>>>>>
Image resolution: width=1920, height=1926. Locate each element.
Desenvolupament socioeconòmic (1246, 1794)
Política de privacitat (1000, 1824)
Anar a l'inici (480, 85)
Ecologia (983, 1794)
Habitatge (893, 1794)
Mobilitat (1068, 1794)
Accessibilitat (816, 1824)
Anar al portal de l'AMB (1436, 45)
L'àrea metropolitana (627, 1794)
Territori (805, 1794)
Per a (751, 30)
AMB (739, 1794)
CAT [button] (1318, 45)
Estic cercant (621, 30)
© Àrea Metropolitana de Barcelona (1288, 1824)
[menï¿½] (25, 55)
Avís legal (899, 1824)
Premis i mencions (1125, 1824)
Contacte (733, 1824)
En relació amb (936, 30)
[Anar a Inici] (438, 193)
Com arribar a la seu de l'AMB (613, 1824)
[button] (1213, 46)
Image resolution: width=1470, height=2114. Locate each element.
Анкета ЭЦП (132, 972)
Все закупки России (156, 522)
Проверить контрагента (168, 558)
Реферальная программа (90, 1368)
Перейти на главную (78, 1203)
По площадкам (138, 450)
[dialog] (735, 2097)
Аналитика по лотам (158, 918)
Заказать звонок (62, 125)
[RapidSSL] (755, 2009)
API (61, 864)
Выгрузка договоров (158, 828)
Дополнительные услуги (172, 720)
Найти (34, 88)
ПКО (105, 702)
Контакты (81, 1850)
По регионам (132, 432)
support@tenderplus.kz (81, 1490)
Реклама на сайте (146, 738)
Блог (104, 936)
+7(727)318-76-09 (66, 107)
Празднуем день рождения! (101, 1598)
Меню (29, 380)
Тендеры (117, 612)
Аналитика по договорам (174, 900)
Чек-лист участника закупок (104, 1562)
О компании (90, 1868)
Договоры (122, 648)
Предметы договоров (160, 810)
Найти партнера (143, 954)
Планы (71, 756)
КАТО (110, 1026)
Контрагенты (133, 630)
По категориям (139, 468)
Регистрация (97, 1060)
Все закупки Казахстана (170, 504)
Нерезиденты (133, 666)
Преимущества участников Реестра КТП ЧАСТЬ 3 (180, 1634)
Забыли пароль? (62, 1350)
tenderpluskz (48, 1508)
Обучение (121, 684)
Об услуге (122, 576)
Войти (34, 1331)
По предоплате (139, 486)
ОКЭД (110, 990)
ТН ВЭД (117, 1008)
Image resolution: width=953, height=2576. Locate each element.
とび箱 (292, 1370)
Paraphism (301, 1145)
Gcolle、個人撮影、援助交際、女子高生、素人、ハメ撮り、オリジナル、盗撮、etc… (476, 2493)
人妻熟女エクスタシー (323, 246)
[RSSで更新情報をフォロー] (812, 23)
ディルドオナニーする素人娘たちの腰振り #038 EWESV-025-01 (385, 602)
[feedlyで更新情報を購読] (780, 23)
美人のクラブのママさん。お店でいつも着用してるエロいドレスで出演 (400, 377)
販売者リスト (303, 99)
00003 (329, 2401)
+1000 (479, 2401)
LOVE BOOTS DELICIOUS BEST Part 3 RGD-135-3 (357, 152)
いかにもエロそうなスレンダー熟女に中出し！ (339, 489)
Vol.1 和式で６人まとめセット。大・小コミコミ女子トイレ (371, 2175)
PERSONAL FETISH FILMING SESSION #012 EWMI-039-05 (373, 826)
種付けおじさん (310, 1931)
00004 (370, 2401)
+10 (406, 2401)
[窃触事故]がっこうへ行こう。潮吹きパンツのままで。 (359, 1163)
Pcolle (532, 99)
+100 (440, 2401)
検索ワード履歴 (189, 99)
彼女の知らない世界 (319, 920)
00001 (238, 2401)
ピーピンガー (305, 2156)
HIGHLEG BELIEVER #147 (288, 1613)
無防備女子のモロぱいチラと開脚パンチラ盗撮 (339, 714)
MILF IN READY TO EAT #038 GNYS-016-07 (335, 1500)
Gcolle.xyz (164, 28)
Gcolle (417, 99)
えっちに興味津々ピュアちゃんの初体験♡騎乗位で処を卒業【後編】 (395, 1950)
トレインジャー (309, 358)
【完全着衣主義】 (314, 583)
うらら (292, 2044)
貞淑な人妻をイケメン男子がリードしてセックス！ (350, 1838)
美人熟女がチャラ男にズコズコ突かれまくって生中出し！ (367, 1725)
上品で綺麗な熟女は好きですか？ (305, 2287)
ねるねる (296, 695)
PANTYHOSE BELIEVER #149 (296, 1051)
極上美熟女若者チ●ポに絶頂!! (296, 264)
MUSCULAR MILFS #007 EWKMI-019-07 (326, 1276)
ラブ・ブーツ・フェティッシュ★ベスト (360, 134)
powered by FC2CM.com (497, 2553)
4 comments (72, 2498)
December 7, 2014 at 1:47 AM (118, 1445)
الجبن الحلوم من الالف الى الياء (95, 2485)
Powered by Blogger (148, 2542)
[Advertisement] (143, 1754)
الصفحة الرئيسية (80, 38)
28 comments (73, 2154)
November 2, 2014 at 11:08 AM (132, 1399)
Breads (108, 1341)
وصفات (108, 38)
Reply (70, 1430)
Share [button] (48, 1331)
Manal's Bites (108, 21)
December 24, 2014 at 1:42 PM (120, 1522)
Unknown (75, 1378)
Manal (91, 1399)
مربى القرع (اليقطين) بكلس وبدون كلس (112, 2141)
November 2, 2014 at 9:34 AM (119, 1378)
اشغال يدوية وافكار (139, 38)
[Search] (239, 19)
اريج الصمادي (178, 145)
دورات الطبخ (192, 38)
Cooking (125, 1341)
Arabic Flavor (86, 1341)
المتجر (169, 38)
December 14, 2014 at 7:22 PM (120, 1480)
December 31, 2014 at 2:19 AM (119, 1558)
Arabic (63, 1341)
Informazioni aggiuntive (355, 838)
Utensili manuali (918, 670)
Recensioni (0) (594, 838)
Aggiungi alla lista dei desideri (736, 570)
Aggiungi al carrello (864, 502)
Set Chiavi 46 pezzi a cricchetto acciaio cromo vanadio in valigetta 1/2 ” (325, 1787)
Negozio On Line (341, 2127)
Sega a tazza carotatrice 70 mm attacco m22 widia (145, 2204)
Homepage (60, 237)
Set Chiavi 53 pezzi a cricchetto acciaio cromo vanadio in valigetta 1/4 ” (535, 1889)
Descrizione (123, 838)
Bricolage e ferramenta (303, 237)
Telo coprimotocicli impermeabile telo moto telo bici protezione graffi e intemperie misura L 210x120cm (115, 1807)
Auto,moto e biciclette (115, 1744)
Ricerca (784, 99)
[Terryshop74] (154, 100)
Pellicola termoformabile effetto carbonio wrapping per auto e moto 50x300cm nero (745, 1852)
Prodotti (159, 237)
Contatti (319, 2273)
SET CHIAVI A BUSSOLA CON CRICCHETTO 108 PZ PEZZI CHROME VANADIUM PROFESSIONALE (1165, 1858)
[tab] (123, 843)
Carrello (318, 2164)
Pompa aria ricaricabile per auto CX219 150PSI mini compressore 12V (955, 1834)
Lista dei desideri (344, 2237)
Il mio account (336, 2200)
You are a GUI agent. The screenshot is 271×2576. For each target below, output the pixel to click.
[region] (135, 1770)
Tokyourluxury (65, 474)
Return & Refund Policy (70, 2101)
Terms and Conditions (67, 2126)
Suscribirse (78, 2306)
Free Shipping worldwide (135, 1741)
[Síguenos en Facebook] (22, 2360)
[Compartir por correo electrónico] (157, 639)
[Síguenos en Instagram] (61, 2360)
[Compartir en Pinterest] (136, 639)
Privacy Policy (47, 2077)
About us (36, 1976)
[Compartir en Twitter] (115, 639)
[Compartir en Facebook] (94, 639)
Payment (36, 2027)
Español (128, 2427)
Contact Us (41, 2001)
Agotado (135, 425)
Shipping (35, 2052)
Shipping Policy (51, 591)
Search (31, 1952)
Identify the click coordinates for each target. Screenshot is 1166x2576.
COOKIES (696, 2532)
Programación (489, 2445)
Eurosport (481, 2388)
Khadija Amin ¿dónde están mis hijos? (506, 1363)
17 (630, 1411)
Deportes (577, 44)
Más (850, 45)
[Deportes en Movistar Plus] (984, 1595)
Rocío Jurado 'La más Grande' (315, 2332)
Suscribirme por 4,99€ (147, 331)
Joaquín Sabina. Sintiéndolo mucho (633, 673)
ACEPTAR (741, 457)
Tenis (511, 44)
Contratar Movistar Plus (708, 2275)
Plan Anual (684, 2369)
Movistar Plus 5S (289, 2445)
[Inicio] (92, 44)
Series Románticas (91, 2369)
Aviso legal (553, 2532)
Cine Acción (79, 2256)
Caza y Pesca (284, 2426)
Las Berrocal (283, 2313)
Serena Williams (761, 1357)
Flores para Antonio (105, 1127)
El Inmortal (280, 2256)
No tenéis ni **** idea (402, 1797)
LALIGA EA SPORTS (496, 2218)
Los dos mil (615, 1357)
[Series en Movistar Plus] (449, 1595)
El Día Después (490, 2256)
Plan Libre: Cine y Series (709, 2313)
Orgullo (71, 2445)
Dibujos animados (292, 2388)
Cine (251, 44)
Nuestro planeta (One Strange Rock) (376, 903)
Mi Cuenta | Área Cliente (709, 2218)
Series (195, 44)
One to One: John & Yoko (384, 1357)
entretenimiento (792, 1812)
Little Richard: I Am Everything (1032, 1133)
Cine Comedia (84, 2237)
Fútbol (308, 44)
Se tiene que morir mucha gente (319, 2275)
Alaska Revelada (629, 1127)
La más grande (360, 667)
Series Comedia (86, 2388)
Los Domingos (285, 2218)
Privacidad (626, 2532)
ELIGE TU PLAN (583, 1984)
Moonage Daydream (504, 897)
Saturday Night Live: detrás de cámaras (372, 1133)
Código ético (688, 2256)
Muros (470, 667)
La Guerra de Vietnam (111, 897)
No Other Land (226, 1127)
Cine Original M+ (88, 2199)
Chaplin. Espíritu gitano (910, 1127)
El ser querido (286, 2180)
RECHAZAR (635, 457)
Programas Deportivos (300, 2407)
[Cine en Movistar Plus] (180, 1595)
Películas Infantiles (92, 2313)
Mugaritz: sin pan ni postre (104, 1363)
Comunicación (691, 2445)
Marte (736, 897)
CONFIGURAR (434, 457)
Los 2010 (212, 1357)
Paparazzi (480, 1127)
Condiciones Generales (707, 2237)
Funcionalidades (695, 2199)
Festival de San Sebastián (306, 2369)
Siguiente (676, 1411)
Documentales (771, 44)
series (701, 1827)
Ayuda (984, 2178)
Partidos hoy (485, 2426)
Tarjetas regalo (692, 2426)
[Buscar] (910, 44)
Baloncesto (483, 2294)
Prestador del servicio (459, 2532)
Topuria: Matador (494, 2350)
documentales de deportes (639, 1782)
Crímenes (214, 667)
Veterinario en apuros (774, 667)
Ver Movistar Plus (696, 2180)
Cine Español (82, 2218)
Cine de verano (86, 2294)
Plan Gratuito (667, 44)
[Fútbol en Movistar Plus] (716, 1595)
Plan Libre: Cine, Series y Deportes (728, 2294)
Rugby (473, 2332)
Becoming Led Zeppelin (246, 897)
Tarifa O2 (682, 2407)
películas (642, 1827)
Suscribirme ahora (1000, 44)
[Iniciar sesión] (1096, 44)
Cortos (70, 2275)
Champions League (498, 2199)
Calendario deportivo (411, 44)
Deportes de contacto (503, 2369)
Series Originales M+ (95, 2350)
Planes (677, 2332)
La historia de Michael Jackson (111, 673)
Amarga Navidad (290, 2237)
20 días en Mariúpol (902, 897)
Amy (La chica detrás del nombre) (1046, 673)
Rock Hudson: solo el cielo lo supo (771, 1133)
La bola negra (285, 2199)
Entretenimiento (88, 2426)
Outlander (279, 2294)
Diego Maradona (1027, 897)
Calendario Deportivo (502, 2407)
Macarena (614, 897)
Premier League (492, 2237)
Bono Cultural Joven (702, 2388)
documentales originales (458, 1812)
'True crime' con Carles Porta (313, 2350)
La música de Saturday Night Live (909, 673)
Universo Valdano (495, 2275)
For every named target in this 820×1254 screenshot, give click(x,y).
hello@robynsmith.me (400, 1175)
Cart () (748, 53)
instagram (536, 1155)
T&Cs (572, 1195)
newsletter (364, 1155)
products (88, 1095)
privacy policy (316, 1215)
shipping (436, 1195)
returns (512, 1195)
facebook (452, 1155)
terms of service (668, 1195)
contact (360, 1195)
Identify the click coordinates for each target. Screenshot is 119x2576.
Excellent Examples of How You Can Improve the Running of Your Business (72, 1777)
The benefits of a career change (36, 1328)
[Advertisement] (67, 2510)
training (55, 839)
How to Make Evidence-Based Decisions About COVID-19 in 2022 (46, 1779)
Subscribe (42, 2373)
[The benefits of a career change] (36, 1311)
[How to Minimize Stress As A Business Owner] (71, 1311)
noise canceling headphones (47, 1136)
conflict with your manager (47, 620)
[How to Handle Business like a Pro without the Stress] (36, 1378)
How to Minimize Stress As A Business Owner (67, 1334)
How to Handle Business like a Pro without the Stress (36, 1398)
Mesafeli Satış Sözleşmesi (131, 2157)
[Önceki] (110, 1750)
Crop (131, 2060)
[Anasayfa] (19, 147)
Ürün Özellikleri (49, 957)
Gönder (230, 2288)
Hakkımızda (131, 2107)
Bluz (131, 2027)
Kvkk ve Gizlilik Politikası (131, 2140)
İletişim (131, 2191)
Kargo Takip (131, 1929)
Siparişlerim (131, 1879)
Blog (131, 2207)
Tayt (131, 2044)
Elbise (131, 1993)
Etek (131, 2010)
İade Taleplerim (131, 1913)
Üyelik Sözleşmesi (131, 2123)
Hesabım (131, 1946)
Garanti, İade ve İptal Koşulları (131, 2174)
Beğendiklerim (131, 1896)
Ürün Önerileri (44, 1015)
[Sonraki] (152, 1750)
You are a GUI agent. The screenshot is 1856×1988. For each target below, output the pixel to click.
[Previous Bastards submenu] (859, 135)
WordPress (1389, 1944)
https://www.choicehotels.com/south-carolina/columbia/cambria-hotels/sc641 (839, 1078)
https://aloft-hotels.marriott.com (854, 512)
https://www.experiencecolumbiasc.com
<<<<<
### [WHAT THE TASK REQUIRES]
Show the lines of the records that contain the word "Gcolle".

### [ANSWER SPACE]
Gcolle、個人撮影、援助交際、女子高生、素人、ハメ撮り、オリジナル、盗撮、etc… (476, 2493)
Gcolle.xyz (164, 28)
Gcolle (417, 99)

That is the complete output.